Higher TSH and lower FT4 in this euthyroid sample were associated with higher operative delivery rates. However, TSH and FT4 were still in the normal ranges for all groups. In a large retrospective cohort study from Männistö et al. increased odds for CS (both prelabour and during labour) were found in women with primary hypothyroidism [25]. From that study however, it was not clear for what reasons the CS were performed.

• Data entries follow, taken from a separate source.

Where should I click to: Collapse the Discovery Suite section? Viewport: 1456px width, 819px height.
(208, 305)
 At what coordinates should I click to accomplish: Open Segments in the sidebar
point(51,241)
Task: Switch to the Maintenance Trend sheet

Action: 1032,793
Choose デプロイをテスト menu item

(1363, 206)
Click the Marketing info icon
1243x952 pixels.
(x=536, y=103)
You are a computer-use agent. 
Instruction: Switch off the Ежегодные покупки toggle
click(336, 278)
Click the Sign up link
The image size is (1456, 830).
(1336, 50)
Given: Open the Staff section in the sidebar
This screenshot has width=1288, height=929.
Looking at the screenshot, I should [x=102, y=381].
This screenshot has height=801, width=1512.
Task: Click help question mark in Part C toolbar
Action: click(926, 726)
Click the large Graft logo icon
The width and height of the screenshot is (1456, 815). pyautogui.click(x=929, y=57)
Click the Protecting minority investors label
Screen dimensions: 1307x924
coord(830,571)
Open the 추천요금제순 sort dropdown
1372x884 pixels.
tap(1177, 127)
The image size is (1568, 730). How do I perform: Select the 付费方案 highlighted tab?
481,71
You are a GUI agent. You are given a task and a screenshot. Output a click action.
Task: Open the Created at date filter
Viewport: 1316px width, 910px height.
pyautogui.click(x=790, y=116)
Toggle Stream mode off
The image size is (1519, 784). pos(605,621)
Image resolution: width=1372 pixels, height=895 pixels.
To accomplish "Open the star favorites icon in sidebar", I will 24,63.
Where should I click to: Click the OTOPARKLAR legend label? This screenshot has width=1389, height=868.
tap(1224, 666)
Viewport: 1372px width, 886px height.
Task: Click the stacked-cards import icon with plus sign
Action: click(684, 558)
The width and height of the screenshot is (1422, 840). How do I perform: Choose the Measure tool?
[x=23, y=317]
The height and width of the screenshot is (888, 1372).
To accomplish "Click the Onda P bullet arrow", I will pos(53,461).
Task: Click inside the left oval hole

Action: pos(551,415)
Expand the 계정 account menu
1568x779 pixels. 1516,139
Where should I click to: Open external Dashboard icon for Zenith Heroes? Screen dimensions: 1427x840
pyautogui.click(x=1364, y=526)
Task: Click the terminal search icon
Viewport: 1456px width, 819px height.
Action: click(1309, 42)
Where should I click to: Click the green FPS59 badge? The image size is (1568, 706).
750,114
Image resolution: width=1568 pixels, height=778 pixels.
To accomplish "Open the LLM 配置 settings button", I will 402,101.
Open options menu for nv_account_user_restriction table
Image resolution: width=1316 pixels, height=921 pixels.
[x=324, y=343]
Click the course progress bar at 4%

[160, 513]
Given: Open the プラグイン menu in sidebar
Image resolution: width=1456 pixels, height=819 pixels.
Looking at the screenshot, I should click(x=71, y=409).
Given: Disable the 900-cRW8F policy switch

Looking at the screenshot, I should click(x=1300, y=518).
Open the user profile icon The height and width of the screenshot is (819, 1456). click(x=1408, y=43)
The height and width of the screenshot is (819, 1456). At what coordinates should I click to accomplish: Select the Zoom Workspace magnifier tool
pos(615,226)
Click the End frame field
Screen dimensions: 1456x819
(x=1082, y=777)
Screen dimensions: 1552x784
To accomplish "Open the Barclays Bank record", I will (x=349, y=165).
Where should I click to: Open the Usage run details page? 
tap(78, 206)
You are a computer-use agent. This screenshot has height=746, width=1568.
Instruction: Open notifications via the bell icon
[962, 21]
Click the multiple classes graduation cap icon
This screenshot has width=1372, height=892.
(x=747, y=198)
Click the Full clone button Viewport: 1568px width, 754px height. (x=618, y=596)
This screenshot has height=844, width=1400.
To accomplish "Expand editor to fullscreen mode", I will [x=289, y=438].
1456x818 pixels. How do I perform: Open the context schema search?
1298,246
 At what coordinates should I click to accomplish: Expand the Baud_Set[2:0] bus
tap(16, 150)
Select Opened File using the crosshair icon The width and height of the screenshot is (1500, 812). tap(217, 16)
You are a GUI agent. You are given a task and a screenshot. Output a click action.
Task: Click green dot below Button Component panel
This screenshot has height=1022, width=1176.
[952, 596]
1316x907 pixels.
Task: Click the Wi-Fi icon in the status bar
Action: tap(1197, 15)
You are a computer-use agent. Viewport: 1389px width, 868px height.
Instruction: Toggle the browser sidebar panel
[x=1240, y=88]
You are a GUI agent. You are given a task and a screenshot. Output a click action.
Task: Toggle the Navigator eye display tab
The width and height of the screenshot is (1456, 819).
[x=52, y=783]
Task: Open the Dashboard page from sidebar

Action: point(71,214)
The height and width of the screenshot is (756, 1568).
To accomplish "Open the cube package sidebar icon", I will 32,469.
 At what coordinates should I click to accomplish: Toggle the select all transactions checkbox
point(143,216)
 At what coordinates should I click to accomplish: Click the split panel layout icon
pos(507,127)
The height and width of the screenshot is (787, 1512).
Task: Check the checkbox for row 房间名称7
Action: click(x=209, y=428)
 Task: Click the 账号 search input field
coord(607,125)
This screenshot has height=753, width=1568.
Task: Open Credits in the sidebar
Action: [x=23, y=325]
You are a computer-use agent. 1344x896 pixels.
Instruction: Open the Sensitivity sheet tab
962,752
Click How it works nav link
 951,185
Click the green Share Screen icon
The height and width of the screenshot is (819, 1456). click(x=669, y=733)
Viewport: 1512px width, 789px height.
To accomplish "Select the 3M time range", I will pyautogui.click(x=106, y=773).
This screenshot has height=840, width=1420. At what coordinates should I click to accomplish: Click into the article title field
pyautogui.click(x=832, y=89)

The main difference in the current study, according to maternal TSH and FT4, is found in OVD and CS due to failure to progress in second stage of labour. It is known that the most important factor in the expulsion of the fetus is the thickness of the myometrium and thus the strength of the contractions, despite the pushing efforts of the mother [26]. It has not been well established whether the spontaneous contractions are stronger during the second stage of labour than during the first stage of labour, but it is known that during Valsalva the power of the contractions is significantly higher in the second stage of labour [27]. With Valsalva it is not only smooth muscle cell contractions, but contractions of the skeleton muscles of the abdominal wall as well, that determine the expulsive power. It is well known that thyroid hormones are of influence on the contractile phenotype of skeletal muscles [28]. The most effective uterine action is needed in the second stage of labour and factors that are of influence on the strength of the contractions will therefore become most apparent during this stage.

Calcium influx is necessary for excitation of the smooth muscle cells and therefore for the myometrial contractility required during labour. Parija et al. have demonstrated that hypothyroidism reduces calcium channel function in uterine tissue of the pregnant rat [29]. A study from Corriveau et al. has found that the amplitude and time course of contractions is enhanced in patients treated with thyroid hormone compared to controls [30]. This suggests that thyroid function is of direct influence on myometrial contractility. Besides the absolute strength of the contractions, it has also been found in vascular research that hypothyroidism leads to impaired smooth muscle cell relaxation, leading to increased artertial stiffness [15, 16]. Moreover, women with failed external cephalic version had higher TSH values, probably because of impaired uterine relaxation which is essential for the breech baby to turn [31]. The combination of the strength of the contractions and the impaired relaxation of the myometrium might lead to less efficient uterine action in women with suboptimal thyroid function in this study. Future research should confirm this finding in a larger population and determine whether treatment of suboptimal maternal thyroid function leads to less failure to progress. In our cohort the mean TSH and FT4 were all in the normal reference ranges for the pregnant population.

Conclusions

Increased TSH and decreased FT4 seem to be associated with more operative vaginal deliveries and Caesarean sections. After adjusting for several confounders the association remained for operative deliveries due to failure to progress in second stage of labour, possibly to be explained by less efficient uterine action. The conclusions of this study are very relevant, as the increasing incidence of CS is one of the major concerns in modern obstetrics. Future research should confirm our findings and focus on determining the direct effect of maternal thyroid hormones on uterine contractions in vivo.